The protocol splits into two tiers with different precedence. A data descriptor defines __set__ or __delete__ (with or without __get__); it always wins over an entry of the same name in the instance's own __dict__. A non-data descriptor defines only __get__; an instance __dict__ entry with the same name takes priority over it instead.

This distinction explains a specific, otherwise-confusing behaviour: you can shadow a plain function (a non-data descriptor, since it only implements __get__ for the bound-method machinery) by assigning to instance.__dict__[name] directly, but you cannot shadow a property (a data descriptor, since it implements __set__ even if only to raise AttributeError) that way. The lookup order, in full, is: data descriptors on the class, then the instance __dict__, then non-data descriptors and plain class attributes.

Writing a reusable validating descriptor

The practical reason to write a custom descriptor instead of a one-off property is reuse: a descriptor class can be instantiated multiple times across different attributes, or across different classes entirely, with the validation logic written once:

class PositiveNumber:
    def __set_name__(self, owner, name):
        self.private_name = "_" + name

    def __get__(self, obj, owner):
        if obj is None:
            return self
        return getattr(obj, self.private_name)

    def __set__(self, obj, value):
        if value <= 0:
            raise ValueError(f"{self.private_name[1:]} must be positive, got {value}")
        setattr(obj, self.private_name, value)

class Order:
    quantity = PositiveNumber()
    unit_price = PositiveNumber()

    def __init__(self, quantity, unit_price):
        self.quantity = quantity      # runs through PositiveNumber.__set__
        self.unit_price = unit_price

order = Order(3, 9.99)
# order.quantity = -1   # raises ValueError: quantity must be positive, got -1

__set_name__, added in Python 3.6, is called automatically when the owning class is created, and tells the descriptor what attribute name it was assigned to — without it, a descriptor written once and reused for several attributes on the same class would have no way to know which underlying storage key belongs to which attribute.

What property and functions already are

property is itself a data descriptor implemented in C: its __get__ calls your getter function, its __set__ calls your setter (or raises AttributeError if you didn't define one). Plain functions are non-data descriptors too — a function's __get__ is what turns instance.method into a bound method with self already filled in, rather than a plain function object sitting in the class __dict__. classmethod and staticmethod are descriptors that customise what gets bound: classmethod's __get__ binds the class instead of the instance, and staticmethod's binds nothing at all.

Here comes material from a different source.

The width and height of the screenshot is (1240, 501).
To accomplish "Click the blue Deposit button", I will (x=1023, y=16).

Seeing all of these as the same underlying mechanism explains why they behave consistently: attribute lookup never has to special-case any of them.

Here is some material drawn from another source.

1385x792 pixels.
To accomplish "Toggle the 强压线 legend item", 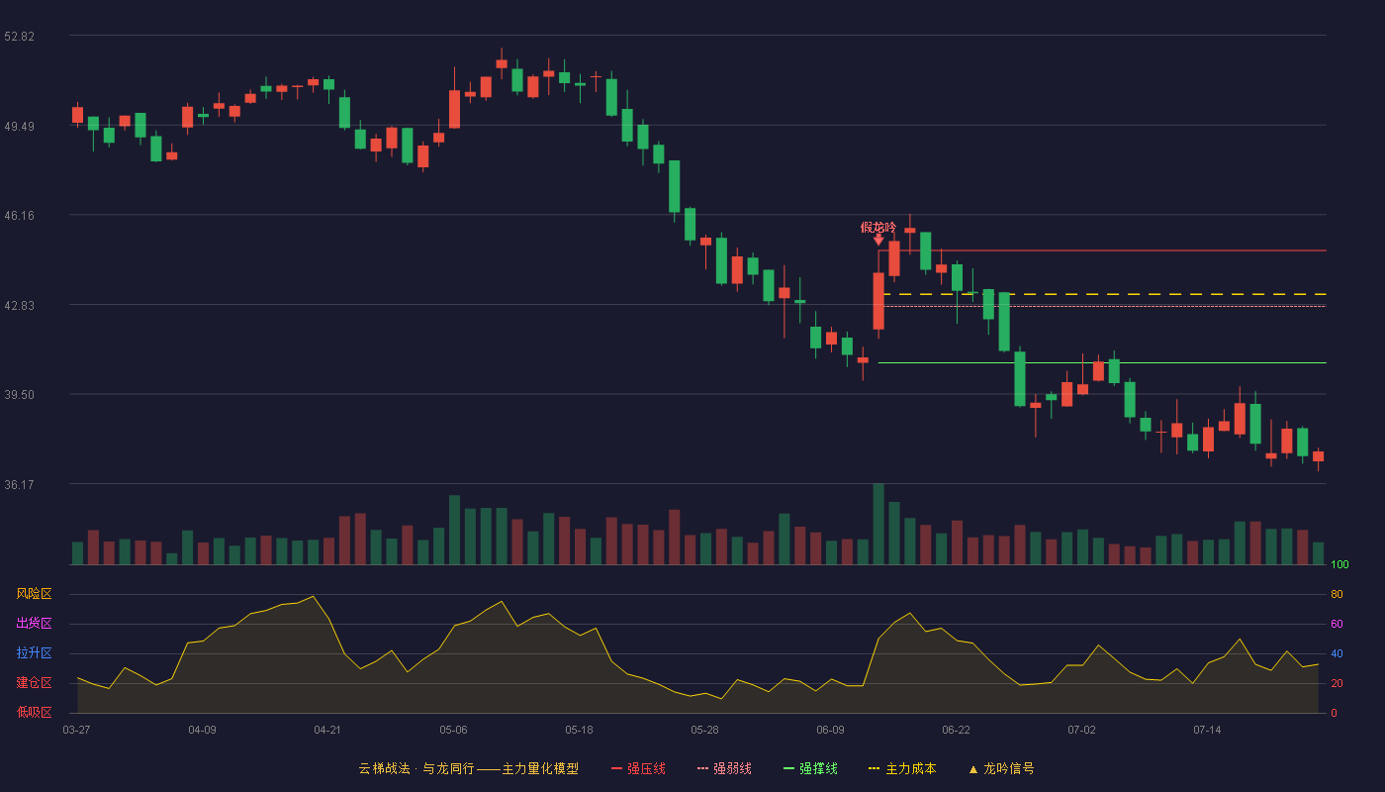I will tap(638, 768).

The one gotcha: shared state across instances

A descriptor instance lives on the class, not on each object that uses it — there is exactly one PositiveNumber() object shared by every Order instance in the example above. Storing the value directly on self inside the descriptor (rather than on the owning object via obj.__dict__ or setattr(obj, ...)) is the single most common mistake: it makes every instance of the class share the same value, since there's only one descriptor object backing all of them. The fix, shown above, is always to key storage off the passed-in obj, never off the descriptor's own self. Python's own descriptor HOWTO works through the full attribute-resolution algorithm in pure Python if you want to see the exact order of operations.